Tobacco Road Background

Tobacco Road Background

Tobacco Road is a novel written by Erskine Caldwell. The novel was first published in 1932, set in the rural Georgia which the author knew well. It features the memorable (if not entirely pleasant) character Jeeter Lester as well as his wife, Ada, his son Dude and Dude’s wise Bessie and, most controversially, Jeeter’s 15 year old married daughter Pearl and her husband Lov. Jeeter’s other daughter, the harelipped Ellie May, is also integral to the narrative.

Although at the time considered somewhat notorious, the novel is actually an example of 1930 's social melodrama. It is highly regarded and usually considered Caldwell's finest achievement. The novel was highly influenced by the early years of the Great Depression with its focus on economic inequality, the suffering of the poor, the effects of poverty and the alienation of those on the lowest rung of the social ladder.

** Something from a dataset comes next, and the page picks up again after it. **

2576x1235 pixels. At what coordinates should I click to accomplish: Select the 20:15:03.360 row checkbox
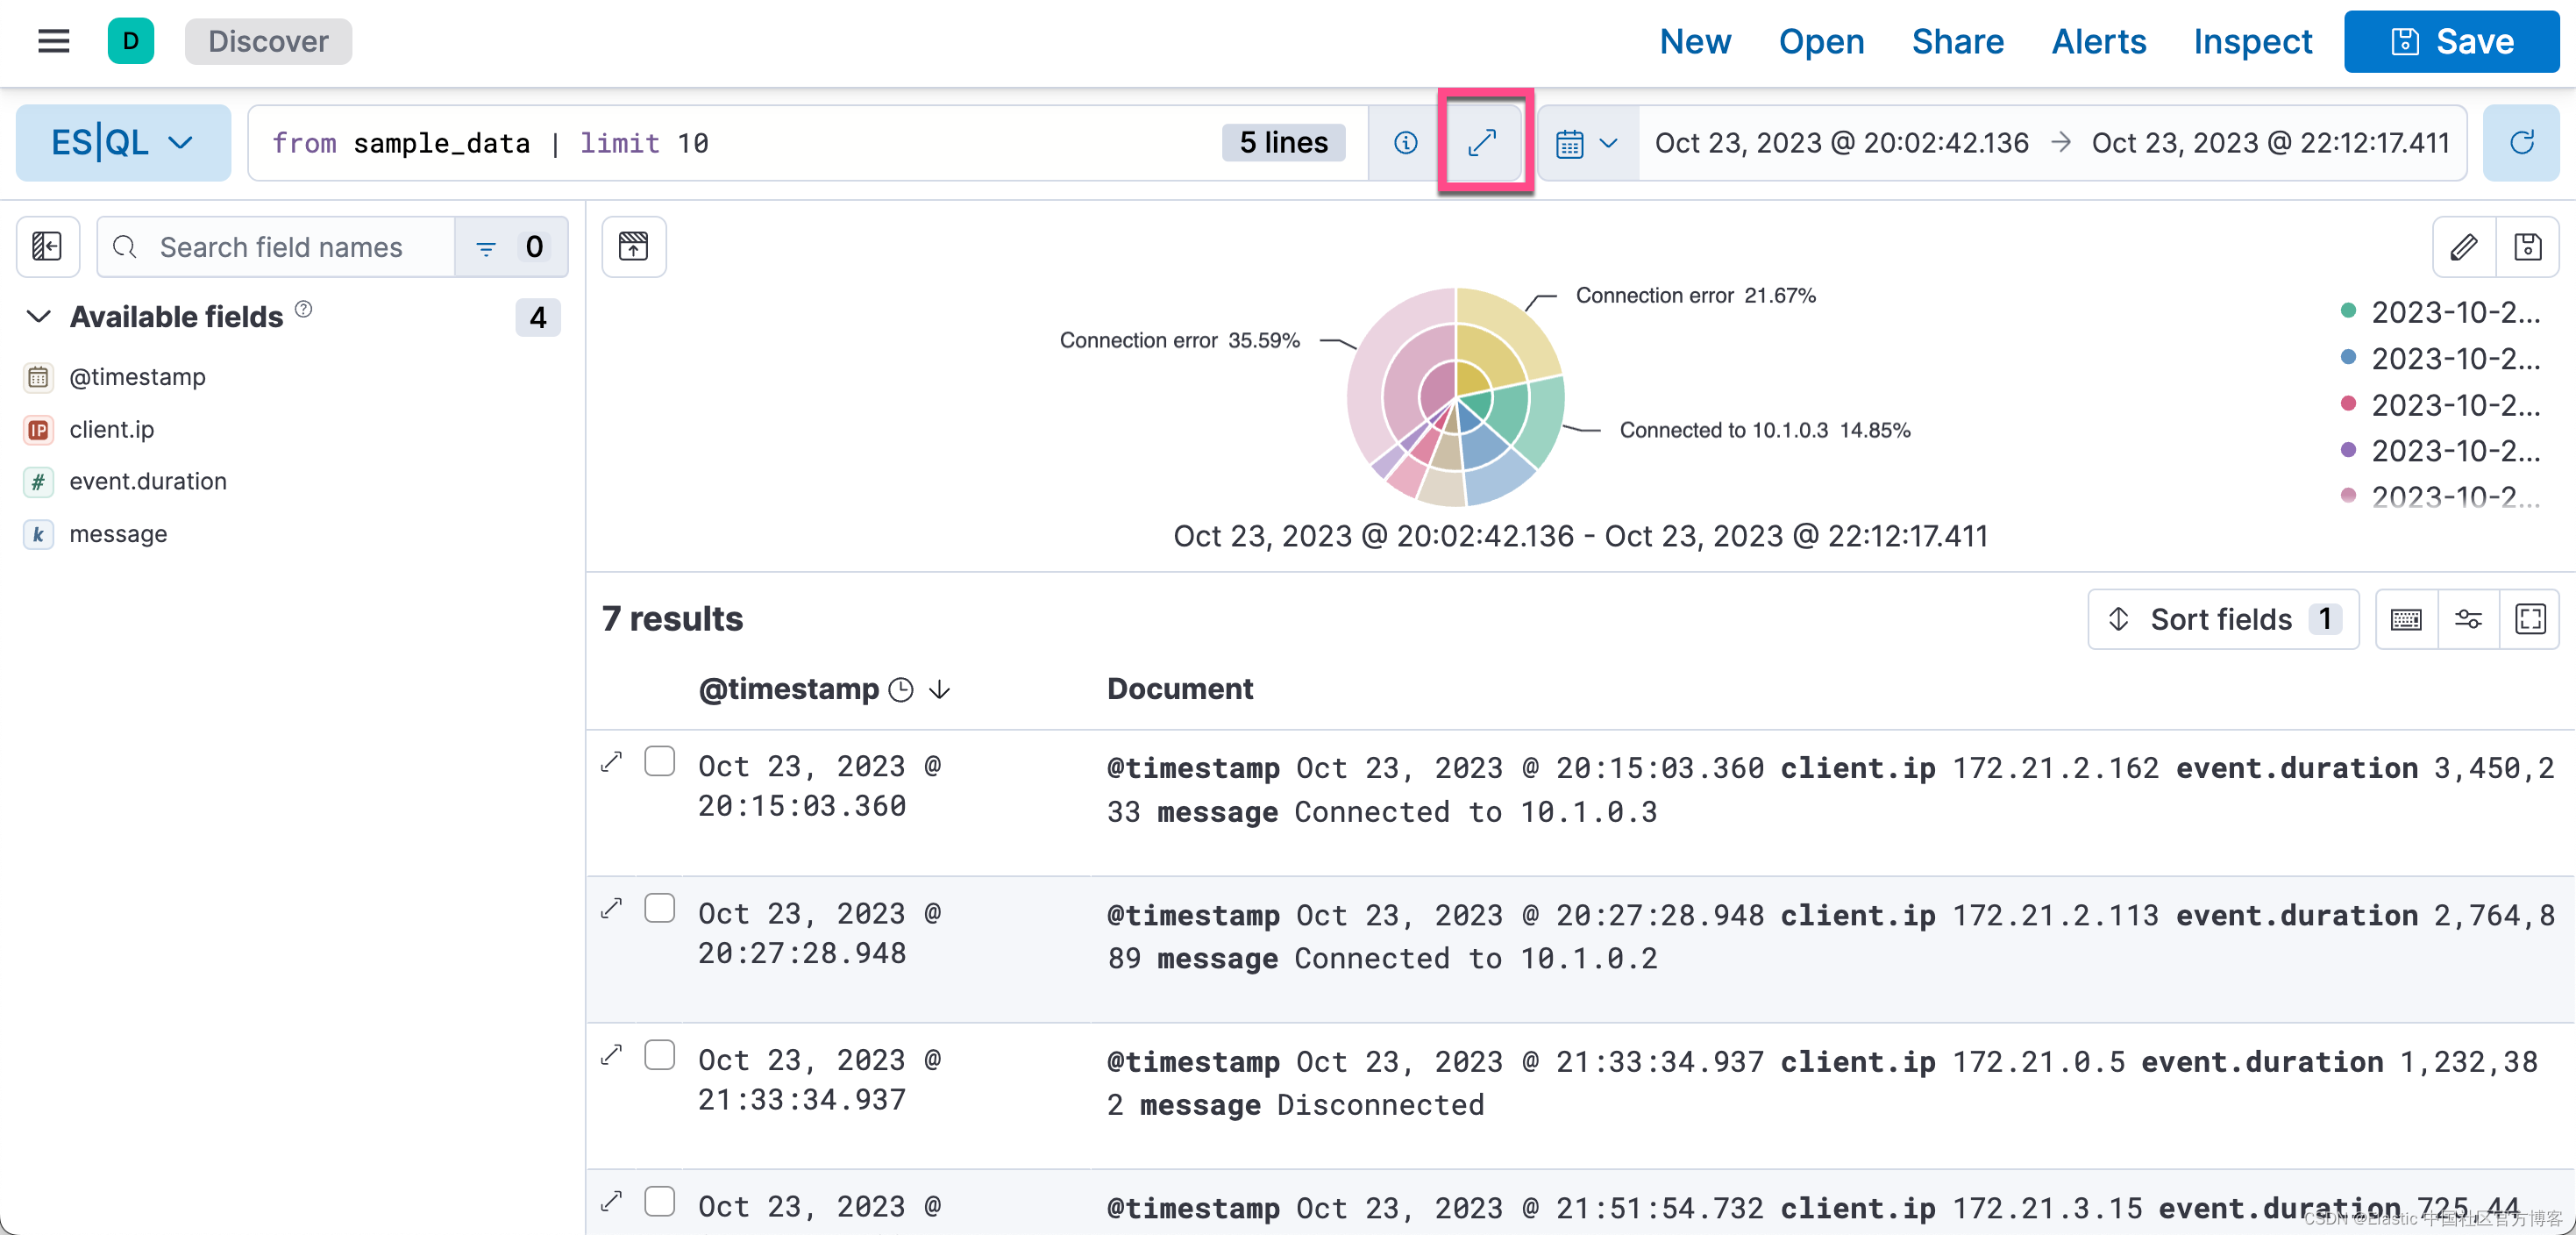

As if trying to replicate the patterns of its characters, the novel is written in spare and simple language. This effect is achieved by using mostly declarative sentence is even in description as well as dialogue. In this sense, Tobacco road is perhaps more accessible than other well-known novels detailing the misery of the Great Depression. Most notably of course, being John Steinbeck's The Grapes of Wrath.

Tobacco Road was Caldwell’s third novel. The novel was optioned for film adaptation by David F. Zanuck and 20th Century Fox shortly after their success with another Georgia-based novel, Gone with the Wind. That was seven years after the novel had enjoyed great success as a stage adaptation. The film version could not quite keep that same tone as the novel and with the controversial subject matter, it is considered one of the less successful adaptations of the period.

Nevertheless Tobacco Road has enjoyed some notoriety outside the medium of novel. In the very first television production by RCA in 1936, an excerpt was read from the novel, thus giving it a place in television history as well as literary history.